ロンドンでオペラといえば、いわゆる英国のオペラの殿堂としてのロイヤル・オペラ・ハウスがある。演目を替えながら毎日のように公演が行われるレパートリー・システムで運営されている、世界屈指のオペラ・カンパニーだ。加えてもう一つ、ロンドンにはイングリッシュ・ナショナル・オペラというオペラ・カンパニーがある。その本拠地が、このロンドン・コロシアムだ。

イングリッシュ・ナショナル・オペラは元々、1931年に活動を始めた「ヴィック=ウェルズ・オペラ」が前身。その後、サドラーズ劇場を拠点として「サドラーズ・ウェルズ・オペラ」を名乗り、この時代には1945年にブリテンの《ピーター・グライムズ》の初演も手掛けている。1968年に本拠地をこちらに移し、1974年に現在の名称に変更した。

その間、ずっと貫いてきたことがある。それが、すべての作品を英語で上演するという方針だ。英語の字幕も付けた上で、だ。作曲家は音楽と歌詞の言葉が持っている響きとの調和を考えながら作曲の筆を進めたのだから、英語で上演することで失うものも当然あるはず。しかも、出演する歌手たちには新たに英語で歌うという負担も加わる(ここでしか活かせない!)。それでも続けている。
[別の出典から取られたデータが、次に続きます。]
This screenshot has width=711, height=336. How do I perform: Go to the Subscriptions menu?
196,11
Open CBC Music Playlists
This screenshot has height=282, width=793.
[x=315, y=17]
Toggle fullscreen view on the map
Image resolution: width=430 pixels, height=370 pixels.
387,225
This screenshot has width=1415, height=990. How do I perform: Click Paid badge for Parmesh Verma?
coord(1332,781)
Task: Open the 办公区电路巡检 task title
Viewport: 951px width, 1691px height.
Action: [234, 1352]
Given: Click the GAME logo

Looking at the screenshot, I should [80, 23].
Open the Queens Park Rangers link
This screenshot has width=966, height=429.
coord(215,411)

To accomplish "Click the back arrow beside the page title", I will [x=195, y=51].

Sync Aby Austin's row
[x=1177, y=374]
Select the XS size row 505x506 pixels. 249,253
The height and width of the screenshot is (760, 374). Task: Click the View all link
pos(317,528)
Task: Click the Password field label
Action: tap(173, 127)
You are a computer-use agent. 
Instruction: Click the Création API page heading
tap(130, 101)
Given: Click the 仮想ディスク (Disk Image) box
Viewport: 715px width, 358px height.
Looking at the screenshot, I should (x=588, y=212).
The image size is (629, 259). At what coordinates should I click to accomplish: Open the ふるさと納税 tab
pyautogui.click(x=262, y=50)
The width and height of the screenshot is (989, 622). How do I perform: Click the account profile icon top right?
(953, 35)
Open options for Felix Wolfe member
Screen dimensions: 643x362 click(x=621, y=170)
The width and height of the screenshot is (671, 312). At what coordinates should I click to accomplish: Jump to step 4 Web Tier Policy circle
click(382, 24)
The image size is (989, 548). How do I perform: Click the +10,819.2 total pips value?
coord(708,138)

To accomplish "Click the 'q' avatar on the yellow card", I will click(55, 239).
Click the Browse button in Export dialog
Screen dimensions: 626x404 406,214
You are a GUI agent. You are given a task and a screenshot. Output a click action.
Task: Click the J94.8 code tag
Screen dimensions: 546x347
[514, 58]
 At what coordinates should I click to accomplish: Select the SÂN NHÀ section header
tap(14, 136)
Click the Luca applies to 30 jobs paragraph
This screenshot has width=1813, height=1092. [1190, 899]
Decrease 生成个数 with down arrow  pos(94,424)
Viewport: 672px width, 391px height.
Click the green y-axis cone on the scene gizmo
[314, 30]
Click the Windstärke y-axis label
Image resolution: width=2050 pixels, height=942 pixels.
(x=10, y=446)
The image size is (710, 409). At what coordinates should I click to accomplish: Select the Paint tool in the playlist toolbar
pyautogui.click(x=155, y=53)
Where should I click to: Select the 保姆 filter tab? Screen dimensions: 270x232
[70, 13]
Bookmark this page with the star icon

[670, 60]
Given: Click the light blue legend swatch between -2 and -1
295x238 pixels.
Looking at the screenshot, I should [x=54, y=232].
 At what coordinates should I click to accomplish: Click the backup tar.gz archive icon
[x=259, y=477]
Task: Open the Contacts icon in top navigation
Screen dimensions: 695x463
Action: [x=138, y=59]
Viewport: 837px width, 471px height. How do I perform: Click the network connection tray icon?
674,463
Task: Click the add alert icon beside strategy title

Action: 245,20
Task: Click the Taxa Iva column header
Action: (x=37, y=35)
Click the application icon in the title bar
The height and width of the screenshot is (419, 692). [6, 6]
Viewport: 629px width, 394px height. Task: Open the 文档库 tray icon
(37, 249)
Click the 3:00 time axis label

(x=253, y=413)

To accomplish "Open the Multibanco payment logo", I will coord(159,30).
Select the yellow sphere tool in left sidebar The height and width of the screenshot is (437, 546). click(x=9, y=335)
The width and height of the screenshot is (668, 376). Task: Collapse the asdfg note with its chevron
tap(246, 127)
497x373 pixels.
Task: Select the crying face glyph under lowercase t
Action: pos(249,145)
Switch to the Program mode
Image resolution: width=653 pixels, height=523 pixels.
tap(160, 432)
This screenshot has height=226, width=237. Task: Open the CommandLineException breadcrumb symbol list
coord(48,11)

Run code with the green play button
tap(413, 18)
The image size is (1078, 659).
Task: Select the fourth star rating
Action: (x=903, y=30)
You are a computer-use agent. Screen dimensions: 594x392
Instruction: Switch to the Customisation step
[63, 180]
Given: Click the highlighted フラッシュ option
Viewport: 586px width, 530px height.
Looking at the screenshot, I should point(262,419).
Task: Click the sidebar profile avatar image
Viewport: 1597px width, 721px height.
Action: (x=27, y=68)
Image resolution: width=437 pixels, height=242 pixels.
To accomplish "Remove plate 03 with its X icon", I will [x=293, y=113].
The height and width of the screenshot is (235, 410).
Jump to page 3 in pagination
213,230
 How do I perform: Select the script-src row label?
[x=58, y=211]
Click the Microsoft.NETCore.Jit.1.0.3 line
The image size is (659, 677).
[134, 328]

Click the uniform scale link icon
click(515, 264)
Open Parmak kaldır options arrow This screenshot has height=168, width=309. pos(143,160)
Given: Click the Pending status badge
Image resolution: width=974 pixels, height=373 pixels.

英語上演だけに限らない。チケット価格も低く抑え、どの作品も手話付き上演が必ず一回組み込まれるなど、オペラへの敷居を低くしようと全力投球。2019年からは土曜日の一部の公演を18歳以下に無料開放する試みも取り入れた。しかし、「オペラの大衆化」になぜそこまでこだわるのか。ロバート・オーエンを生み、かつては“ゆりかごから墓場まで”を標榜したイギリスの気風なのか。

ベルリンにあるコーミシェ・オーパーも、東ドイツ時代からすべての作品をドイツ語で上演している。階級社会がいまも残るイギリス、かたや階級がないはずだった東ドイツ、そのどちらも自国語による上演を捨てず、オペラの大衆化を図った。“階級社会の象徴”でもあるオペラが大衆化すれば、階級の存在が見え難くなる、そんな政治的な意図があったのだとしたら合点もいく。いや、穿ち過ぎか。

トラファルガー広場の近く、ロイヤル・オペラ・ハウスにも近いコロシアムの開場は1904年。民衆のための素晴らしい音楽ホールを標榜して「エンターテイメントの宮殿」として建設されたこともあり、建物の上部は尖塔になっていて、その上には地球儀のオブジェが誇らしげに鎮座する。客席数も2350強と、ロンドンでも最大級のキャパシティだ。

ただ、2004年に大改装を受ける頃には老朽化が激しく、場内は暗く、イスはボロボロ、天井には穴と場末感たっぷりで、ステージの中と外のギャップは開く一方だった。その大改装も、直前の2002年になって改修費用の不足が表面化。費用捻出のために座付きのオーケストラと合唱団を廃止する計画が浮上して労使が激突、芸術監督の辞任、楽団員のストライキが行われるなど、一時は混乱を極めた。

結局、政府の補助金を得て計画撤回、改修も実現したものの赤字体質をめぐる議論はなお続いている。反面、制作畑はロイヤル・オペラを横目に元気いっぱい。2020/2019シーズンからはノルウェー国立オペラ・バレエの芸術監督を務めていたアンニリース・ミスキモンを芸術監督に迎えた。早くも、5年を掛けるワーグナー《ニーベルングの指環》の新制作が発表されている。

振り替えれば、歴代の音楽監督はコリン・デイヴィス、チャールズ・マッケラス、マーク・エルダー、ポール・ダニエル、エドワード・ガードナーと、ロイヤル・オペラに引けを取らない。演出陣もしかり。デービッド・パウントニーもかつて芸術監督を務め、ジョナサン・ミラーら名だたる演出家が数多くここで新制作を行ってきた。セカンド・ブランドとみること自体が間違っているのかもしれない。